--- Material supplied Enclosed Below ---

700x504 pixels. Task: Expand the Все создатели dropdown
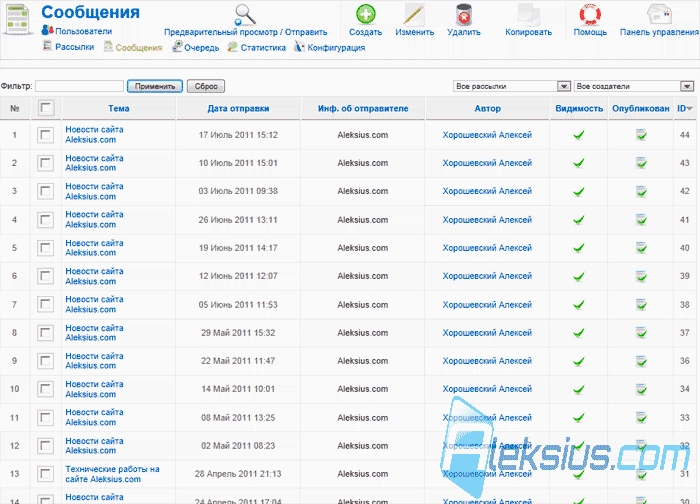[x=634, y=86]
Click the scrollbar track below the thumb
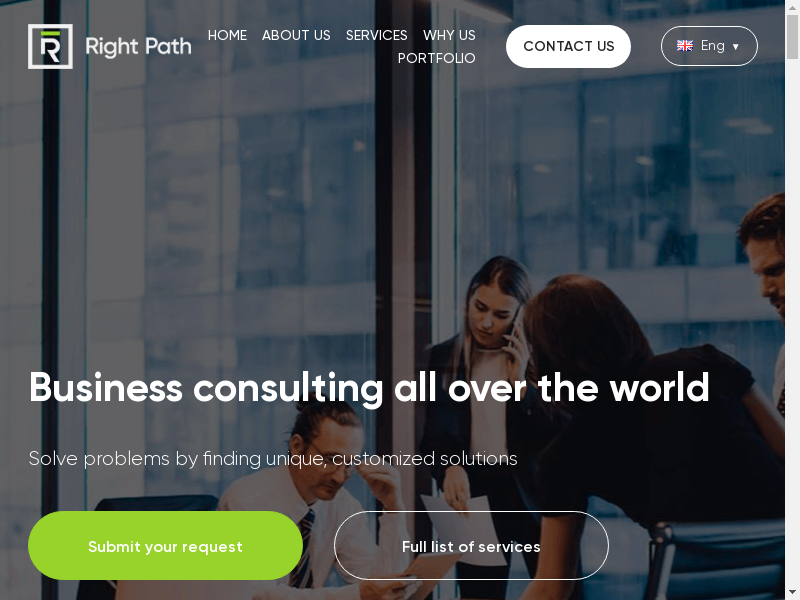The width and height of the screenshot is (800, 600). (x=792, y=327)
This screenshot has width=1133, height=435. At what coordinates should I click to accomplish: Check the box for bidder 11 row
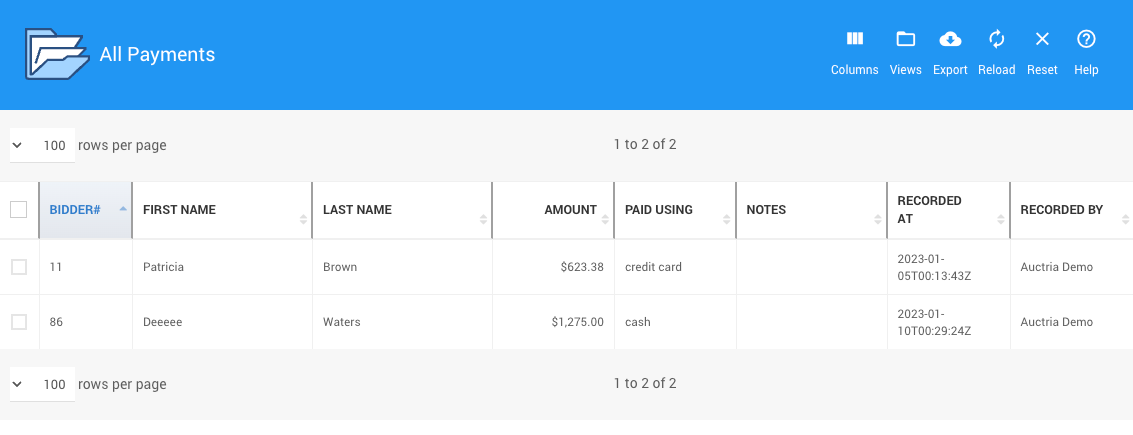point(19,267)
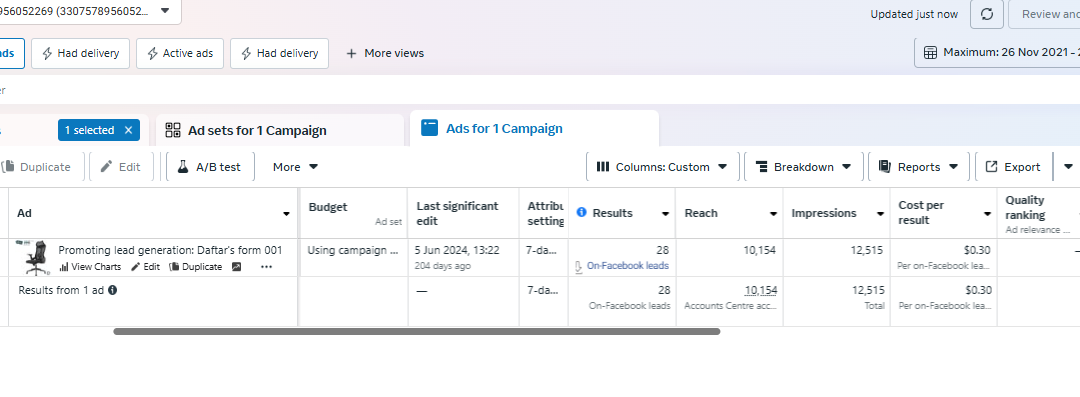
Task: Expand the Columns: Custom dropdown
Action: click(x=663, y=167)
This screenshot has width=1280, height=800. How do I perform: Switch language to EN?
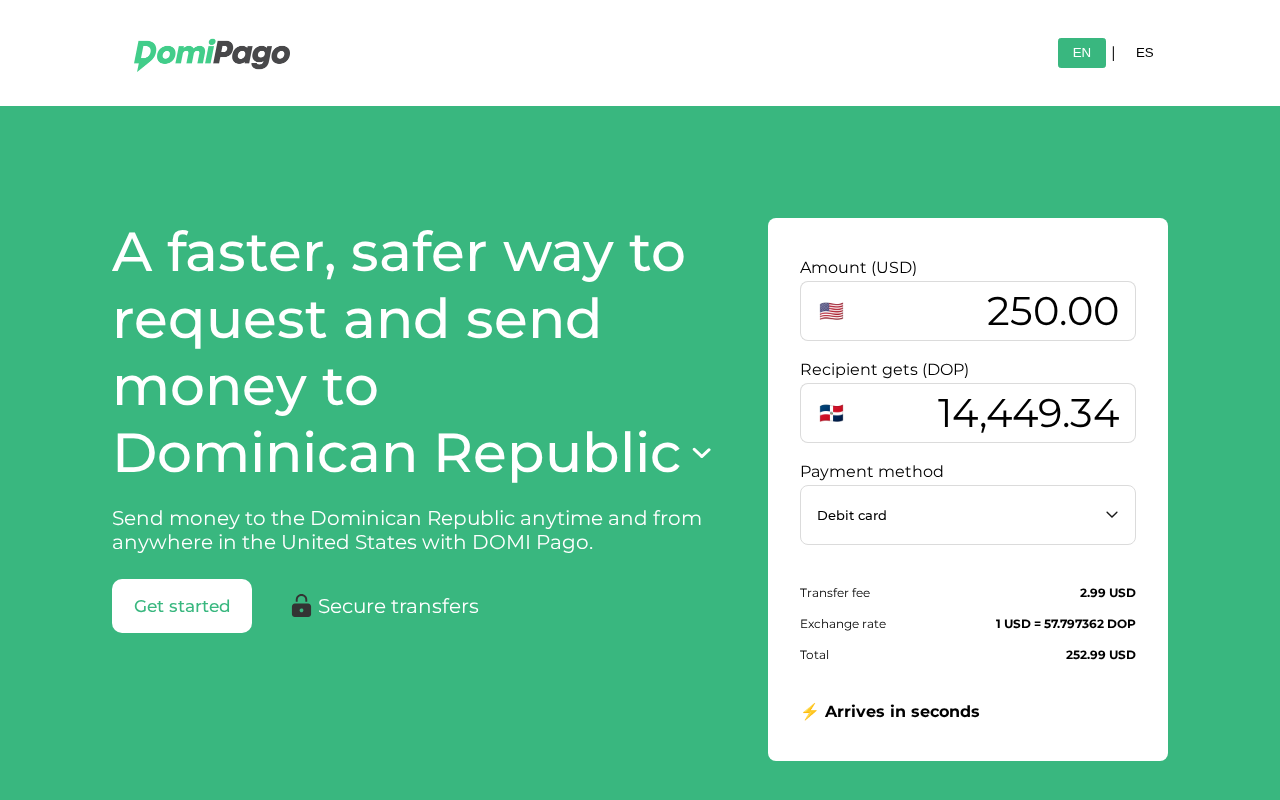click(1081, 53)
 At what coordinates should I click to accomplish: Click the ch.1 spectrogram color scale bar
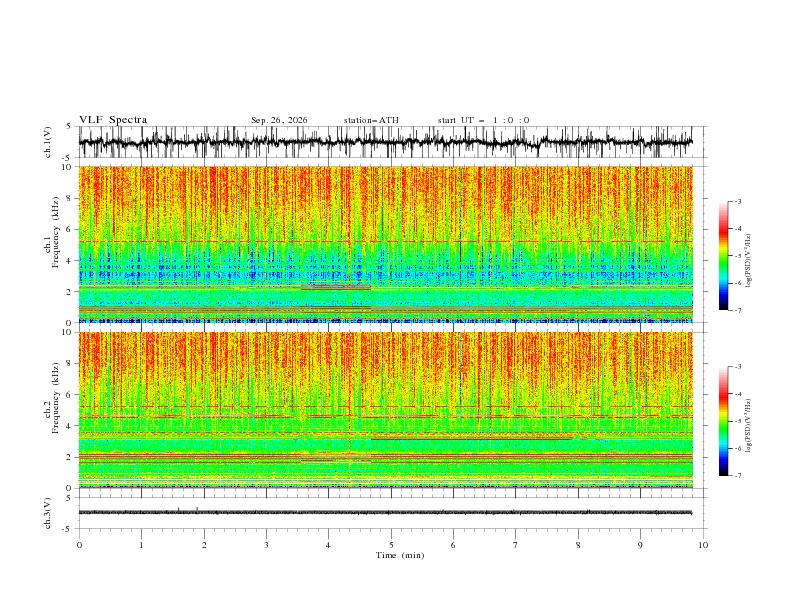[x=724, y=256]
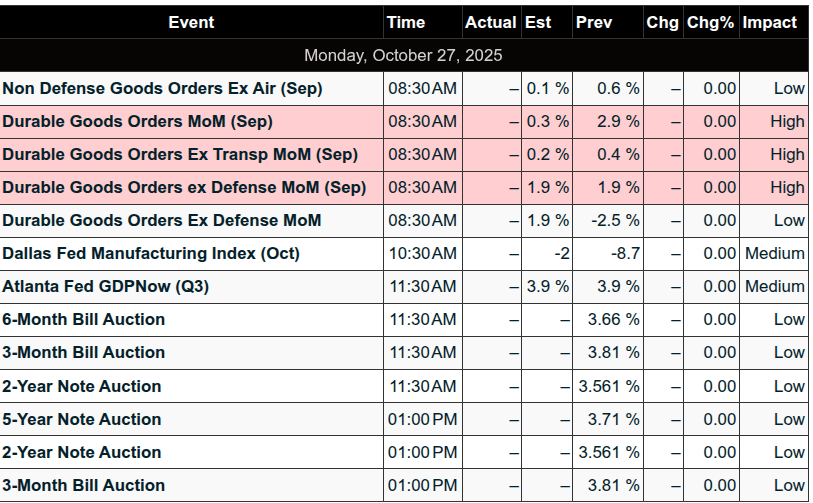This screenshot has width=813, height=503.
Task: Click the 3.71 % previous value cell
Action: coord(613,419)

--- End of Enclosed Material supplied ---

Exercise prompt: Your answer must be an exact copy of the lines from the one with "At what coordinates should I click to accomplish: Click" through the final line of the data, both included, without any pictures.

Result of this exercise:
 At what coordinates should I click to accomplish: Click the ch.1 spectrogram color scale bar
[x=724, y=256]
This screenshot has width=813, height=503.
Task: Click the 3.71 % previous value cell
Action: coord(613,419)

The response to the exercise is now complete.